-- BEGIN --
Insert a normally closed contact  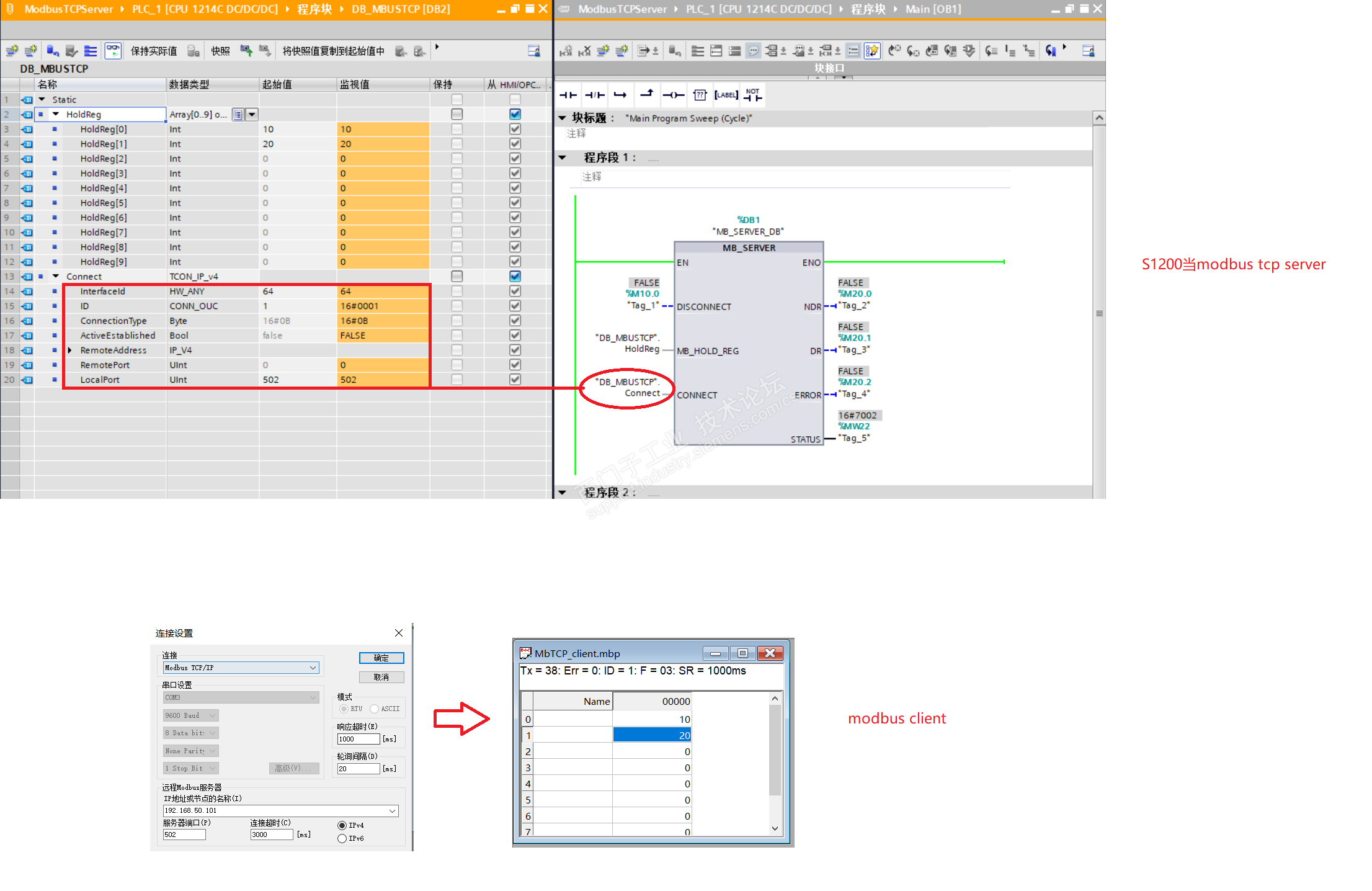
-- END --
-- BEGIN --
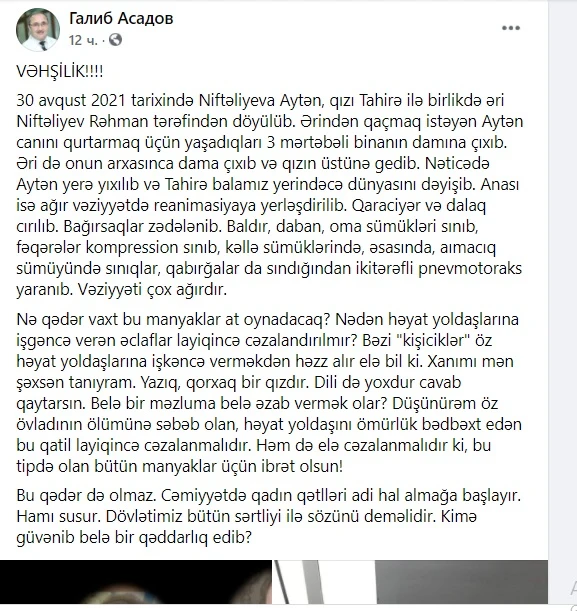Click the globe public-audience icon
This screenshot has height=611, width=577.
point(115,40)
-- END --
-- BEGIN --
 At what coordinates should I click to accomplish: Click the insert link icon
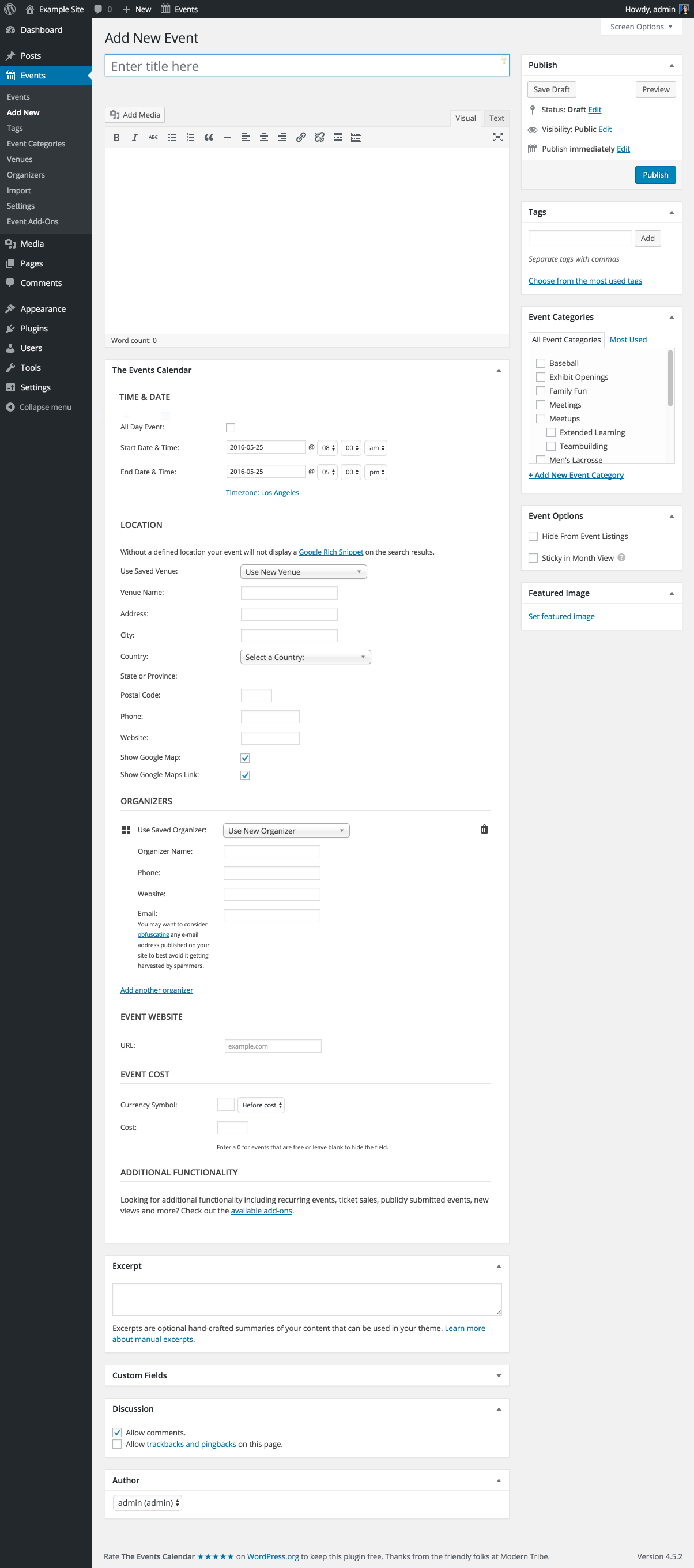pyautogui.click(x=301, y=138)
-- END --
TO DO
Can you repeat the listing from the line with "Click the globe public-audience icon" to the line with "point(115,40)", both lines included, and leave the pictures out?

RESULT FOR THIS TASK
Click the globe public-audience icon
This screenshot has height=611, width=577.
point(115,40)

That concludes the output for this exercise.